Return the lines below that contain the word "Change".

--- Records for this exercise Enclosed Below ---

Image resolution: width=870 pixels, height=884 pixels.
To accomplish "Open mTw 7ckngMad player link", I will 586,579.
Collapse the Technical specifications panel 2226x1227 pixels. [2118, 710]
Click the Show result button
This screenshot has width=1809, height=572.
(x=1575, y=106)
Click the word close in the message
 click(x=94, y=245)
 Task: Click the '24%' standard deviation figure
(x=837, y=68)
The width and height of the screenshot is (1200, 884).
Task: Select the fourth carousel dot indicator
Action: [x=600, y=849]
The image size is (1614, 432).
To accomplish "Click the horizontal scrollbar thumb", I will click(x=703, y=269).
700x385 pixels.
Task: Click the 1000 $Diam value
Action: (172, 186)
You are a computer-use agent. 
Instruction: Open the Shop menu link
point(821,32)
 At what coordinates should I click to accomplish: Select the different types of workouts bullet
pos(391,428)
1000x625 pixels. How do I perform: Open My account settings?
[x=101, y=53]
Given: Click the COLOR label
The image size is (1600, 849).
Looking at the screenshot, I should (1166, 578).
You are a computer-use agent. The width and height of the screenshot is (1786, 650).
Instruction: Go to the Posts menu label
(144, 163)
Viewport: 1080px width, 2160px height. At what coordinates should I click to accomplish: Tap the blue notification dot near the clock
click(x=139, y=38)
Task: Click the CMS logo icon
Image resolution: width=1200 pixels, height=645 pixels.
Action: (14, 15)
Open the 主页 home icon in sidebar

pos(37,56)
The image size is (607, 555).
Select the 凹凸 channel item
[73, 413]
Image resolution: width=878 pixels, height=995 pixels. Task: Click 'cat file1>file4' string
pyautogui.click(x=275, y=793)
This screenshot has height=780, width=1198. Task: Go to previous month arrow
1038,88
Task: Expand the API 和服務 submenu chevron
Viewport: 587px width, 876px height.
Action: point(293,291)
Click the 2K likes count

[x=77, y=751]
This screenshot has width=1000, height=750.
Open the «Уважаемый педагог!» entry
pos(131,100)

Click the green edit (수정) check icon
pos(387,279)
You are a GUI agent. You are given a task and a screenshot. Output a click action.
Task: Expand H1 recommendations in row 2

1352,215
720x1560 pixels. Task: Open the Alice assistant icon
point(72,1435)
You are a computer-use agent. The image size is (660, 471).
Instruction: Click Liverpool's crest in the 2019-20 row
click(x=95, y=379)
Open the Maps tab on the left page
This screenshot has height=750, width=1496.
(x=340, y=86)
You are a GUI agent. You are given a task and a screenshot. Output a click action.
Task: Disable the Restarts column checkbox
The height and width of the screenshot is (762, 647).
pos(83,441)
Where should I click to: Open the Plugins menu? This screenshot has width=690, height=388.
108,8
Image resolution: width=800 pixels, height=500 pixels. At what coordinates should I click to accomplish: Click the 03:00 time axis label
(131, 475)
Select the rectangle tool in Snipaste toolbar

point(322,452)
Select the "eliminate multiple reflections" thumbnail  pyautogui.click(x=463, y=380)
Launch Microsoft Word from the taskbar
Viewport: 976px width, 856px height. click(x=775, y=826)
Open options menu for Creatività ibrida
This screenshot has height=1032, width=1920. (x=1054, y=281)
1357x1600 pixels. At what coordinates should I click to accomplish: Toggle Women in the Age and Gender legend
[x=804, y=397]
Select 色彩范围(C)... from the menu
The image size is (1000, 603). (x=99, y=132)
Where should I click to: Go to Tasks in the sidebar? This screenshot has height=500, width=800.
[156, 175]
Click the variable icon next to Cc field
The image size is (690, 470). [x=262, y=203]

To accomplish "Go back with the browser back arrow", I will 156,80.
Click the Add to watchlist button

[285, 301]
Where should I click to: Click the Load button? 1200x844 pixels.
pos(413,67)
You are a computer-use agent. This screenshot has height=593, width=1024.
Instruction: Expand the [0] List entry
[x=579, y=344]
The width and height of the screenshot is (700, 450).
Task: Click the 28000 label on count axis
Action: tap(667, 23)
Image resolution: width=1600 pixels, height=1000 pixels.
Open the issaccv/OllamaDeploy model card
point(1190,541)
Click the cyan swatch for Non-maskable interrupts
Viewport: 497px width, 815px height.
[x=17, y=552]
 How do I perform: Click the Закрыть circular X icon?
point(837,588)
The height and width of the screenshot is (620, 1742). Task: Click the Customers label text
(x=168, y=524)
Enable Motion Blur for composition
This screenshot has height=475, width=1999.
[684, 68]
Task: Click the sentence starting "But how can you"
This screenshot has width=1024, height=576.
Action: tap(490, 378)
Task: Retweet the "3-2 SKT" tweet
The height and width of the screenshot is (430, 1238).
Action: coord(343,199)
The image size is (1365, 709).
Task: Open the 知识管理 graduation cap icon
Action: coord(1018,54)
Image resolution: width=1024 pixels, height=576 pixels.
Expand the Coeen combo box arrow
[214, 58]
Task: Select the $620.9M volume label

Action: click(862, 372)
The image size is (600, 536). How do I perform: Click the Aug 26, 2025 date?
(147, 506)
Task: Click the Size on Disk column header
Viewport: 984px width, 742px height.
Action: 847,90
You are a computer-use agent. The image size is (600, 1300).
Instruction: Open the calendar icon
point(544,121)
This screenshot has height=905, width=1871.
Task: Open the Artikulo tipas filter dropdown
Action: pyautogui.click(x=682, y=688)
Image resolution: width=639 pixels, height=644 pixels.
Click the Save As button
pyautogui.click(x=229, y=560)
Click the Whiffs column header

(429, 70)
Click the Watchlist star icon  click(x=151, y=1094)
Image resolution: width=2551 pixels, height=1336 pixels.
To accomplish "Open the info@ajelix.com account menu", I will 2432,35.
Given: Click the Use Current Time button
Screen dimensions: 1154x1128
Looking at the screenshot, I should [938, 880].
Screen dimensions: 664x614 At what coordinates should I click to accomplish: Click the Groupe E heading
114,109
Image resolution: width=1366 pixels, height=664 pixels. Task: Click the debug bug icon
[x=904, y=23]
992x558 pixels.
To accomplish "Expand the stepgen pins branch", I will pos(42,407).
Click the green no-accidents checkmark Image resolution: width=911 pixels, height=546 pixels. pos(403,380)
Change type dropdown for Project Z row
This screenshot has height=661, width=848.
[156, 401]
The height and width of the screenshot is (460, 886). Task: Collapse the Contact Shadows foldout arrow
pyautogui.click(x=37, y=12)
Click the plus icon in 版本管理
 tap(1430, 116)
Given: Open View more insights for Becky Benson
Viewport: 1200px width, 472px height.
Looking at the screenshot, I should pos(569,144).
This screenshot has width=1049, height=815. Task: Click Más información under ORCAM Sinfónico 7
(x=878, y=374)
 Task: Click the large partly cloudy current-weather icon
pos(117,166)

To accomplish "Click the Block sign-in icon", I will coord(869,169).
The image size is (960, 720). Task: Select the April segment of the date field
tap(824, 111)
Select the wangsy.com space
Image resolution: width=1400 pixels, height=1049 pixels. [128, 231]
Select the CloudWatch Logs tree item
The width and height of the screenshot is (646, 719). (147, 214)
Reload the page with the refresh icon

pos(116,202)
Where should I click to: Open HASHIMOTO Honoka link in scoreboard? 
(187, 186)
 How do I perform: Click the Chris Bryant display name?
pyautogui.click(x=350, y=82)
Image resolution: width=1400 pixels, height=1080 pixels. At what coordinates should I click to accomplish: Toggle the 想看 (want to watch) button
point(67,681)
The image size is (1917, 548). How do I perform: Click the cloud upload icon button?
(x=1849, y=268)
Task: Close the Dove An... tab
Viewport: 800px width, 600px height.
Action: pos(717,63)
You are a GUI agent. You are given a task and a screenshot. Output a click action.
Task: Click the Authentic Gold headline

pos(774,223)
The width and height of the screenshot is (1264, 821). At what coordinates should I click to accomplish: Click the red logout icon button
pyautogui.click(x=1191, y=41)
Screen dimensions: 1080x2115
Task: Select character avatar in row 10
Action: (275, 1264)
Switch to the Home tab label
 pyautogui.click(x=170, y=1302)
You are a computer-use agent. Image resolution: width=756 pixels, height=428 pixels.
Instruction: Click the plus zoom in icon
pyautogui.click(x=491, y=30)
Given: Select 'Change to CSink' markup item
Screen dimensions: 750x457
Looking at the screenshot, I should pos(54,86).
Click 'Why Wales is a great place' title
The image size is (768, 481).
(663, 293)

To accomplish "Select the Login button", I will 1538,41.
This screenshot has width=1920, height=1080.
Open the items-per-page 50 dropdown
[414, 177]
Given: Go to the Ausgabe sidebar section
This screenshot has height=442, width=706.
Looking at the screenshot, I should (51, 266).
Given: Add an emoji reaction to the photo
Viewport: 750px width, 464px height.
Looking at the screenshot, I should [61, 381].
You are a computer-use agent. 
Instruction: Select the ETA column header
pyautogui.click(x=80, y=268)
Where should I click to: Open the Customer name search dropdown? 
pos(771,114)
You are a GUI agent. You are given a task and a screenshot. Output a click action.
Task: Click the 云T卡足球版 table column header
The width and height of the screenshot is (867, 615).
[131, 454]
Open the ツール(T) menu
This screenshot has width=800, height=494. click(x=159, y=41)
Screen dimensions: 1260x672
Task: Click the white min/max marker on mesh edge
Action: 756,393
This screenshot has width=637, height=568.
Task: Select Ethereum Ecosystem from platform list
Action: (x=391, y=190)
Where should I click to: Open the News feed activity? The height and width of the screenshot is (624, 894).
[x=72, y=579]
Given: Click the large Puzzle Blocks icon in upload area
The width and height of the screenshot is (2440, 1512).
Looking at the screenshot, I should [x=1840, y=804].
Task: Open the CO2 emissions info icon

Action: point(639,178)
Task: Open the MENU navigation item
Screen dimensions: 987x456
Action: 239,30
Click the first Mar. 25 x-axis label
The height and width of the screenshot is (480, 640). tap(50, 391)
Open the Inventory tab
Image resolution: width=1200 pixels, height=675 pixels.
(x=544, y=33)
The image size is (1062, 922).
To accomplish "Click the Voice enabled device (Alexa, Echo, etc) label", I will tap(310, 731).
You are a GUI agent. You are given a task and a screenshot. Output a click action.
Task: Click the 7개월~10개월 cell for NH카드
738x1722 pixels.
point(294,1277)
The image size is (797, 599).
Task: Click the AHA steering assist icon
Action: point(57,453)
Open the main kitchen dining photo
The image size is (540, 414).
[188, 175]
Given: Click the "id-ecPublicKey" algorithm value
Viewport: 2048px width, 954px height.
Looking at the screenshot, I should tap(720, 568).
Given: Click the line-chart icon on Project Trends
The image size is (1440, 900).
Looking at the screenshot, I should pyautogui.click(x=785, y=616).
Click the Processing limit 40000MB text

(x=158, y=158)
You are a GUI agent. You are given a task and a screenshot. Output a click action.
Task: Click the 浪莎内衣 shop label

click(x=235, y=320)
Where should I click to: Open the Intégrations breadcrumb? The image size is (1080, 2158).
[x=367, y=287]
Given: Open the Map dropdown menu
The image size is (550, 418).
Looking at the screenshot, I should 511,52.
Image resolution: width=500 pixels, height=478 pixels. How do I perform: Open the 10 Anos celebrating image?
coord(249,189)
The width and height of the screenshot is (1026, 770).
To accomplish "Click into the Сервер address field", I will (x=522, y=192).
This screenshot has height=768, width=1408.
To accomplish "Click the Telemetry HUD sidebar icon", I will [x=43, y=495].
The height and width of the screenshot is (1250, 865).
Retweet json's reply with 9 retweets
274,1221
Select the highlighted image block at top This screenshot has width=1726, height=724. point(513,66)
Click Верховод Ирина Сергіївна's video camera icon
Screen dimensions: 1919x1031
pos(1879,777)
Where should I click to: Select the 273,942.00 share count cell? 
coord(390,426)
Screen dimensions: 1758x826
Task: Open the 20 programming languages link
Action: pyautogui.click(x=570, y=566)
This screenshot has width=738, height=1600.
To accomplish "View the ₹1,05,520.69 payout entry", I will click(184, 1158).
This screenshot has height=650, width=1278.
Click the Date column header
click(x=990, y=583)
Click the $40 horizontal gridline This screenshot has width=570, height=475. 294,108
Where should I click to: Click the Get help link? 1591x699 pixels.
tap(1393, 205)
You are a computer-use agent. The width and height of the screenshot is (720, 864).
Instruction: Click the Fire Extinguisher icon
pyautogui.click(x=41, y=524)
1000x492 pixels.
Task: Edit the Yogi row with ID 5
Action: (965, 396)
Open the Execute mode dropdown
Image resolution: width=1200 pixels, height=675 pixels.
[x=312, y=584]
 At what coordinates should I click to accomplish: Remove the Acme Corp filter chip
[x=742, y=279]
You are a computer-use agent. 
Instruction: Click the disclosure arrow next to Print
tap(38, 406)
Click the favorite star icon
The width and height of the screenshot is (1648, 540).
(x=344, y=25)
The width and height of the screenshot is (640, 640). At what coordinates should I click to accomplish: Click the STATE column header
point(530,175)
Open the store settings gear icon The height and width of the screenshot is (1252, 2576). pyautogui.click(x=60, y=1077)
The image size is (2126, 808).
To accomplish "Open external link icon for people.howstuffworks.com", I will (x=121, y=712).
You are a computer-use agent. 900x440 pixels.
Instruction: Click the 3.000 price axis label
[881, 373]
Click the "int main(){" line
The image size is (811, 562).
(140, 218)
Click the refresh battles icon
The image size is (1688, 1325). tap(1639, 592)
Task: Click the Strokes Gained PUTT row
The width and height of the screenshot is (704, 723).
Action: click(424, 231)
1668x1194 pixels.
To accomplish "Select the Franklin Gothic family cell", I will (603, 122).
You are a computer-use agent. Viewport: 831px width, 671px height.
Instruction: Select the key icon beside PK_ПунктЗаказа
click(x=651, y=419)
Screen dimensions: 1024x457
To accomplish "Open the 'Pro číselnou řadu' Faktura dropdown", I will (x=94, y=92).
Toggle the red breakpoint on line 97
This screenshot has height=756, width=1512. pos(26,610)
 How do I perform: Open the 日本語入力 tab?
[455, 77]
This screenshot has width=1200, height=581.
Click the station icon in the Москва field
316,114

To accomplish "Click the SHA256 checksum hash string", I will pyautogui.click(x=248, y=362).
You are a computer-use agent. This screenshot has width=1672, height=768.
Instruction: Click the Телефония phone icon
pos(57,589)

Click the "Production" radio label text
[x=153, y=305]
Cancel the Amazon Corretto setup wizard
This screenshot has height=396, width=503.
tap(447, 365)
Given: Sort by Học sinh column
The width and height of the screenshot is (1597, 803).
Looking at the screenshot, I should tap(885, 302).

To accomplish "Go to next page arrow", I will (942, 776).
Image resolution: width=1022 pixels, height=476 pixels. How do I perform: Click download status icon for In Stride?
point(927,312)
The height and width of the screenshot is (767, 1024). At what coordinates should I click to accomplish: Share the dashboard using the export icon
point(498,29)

--- End of Enclosed Records for this exercise ---

## Result of the task
Change type dropdown for Project Z row
Given: Select 'Change to CSink' markup item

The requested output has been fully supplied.